Sales of the Pratt & Whitney Canada PW210-powered medium twin remain robust, with a backlog of around 150 units. And, says Romiti, initial customer feedback has been positive.

“The first customers that took away the machine are very enthusiastic and delighted by the performance, it is conforming to expectations,” he says.

AgustaWestland’s only outstanding clean-sheet development programme, the AW609 civil tiltrotor, remains under a cloud, however, following a late-October fatal crash of the second flight-test prototype. Italian air accident investigators have yet to release their initial findings on the accident and Romiti declines to comment on the inquiry.

However, in the aftermath of the incident, in which two test pilots lost their lives, he has repeatedly reaffirmed the company’s commitment to the tiltrotor.
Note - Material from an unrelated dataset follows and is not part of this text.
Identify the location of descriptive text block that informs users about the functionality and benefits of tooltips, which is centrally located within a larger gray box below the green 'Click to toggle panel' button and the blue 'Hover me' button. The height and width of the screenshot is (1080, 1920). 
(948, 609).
In addition, the United Arab Emirates’ Joint Aviation Command tentatively ordered three examples for search and rescue missions, at the Dubai air show.

“What happened was not predictable – you do not think about such kinds of events happening, but it is not unheard of in aviation programmes,” he says.

Assembly work on the third prototype is ongoing with the hope that it can make its first flight at some point in the first half of 2016, he says, while stressing the manufacturer will be “respectful” of the investigation.

“It is going to be in a phase which is very important for the preparation of the production line,” he adds.

As for 2016 though, Romiti shies away from offering a detailed forecast. He is confident sales will be around the same level as in 2015, but, given the state of the global economy, there is little clarity beyond that.

“It is hard to see what will be in 2016, but it will be challenging for sure,” he says.